Collected data entries
※
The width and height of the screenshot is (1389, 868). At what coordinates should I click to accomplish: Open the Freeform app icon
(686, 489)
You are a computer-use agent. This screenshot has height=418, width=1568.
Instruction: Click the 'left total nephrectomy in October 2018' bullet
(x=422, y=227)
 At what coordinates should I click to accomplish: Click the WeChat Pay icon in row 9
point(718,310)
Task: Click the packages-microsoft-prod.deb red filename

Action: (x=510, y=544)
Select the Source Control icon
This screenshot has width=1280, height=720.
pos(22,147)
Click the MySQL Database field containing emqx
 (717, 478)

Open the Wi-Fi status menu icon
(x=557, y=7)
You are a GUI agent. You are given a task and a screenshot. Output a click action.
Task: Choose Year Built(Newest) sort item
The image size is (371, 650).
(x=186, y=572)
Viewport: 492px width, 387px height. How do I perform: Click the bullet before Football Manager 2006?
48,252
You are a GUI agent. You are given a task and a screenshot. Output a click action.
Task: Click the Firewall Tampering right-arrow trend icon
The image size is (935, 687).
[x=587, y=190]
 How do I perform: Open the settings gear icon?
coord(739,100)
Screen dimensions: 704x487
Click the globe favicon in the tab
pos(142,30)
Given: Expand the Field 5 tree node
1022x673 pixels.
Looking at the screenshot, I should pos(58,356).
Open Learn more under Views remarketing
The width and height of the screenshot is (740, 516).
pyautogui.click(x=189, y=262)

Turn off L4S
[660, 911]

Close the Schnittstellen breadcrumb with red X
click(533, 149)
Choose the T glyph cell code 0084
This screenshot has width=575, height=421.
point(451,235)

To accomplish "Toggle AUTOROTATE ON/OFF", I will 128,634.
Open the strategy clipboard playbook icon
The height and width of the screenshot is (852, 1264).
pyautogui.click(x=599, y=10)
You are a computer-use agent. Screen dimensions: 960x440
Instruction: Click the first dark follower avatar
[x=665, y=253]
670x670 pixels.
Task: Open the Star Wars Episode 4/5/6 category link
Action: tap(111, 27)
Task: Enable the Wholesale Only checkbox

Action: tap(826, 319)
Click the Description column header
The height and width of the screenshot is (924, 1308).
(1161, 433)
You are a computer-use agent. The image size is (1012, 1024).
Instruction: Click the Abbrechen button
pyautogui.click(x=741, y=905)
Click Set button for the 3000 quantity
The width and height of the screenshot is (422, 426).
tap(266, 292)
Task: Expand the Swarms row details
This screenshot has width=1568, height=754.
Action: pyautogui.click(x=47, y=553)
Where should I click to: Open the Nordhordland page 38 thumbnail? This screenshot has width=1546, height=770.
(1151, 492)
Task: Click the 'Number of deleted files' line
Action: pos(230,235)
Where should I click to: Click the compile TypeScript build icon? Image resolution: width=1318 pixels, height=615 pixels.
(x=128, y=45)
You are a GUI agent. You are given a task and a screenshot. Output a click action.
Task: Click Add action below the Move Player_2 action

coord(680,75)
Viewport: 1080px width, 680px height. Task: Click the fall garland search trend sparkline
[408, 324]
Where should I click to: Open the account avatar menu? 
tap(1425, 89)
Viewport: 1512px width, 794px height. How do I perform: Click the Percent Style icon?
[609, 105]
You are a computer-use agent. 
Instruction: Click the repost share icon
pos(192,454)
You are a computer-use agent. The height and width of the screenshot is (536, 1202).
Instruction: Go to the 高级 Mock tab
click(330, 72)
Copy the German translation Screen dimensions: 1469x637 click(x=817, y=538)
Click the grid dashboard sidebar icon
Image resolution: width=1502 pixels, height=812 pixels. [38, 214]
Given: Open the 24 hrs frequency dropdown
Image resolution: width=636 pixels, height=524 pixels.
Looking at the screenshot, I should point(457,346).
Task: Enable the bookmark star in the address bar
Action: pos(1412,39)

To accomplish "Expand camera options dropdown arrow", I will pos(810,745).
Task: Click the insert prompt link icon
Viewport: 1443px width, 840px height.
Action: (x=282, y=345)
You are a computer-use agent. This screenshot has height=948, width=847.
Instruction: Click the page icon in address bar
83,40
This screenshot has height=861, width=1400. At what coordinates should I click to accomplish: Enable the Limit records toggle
※
→ Written problem
Count the lines in the entries above that contain the string "link", treating uppercase and lowercase letters as different. Give only the number.

→ Worked answer
2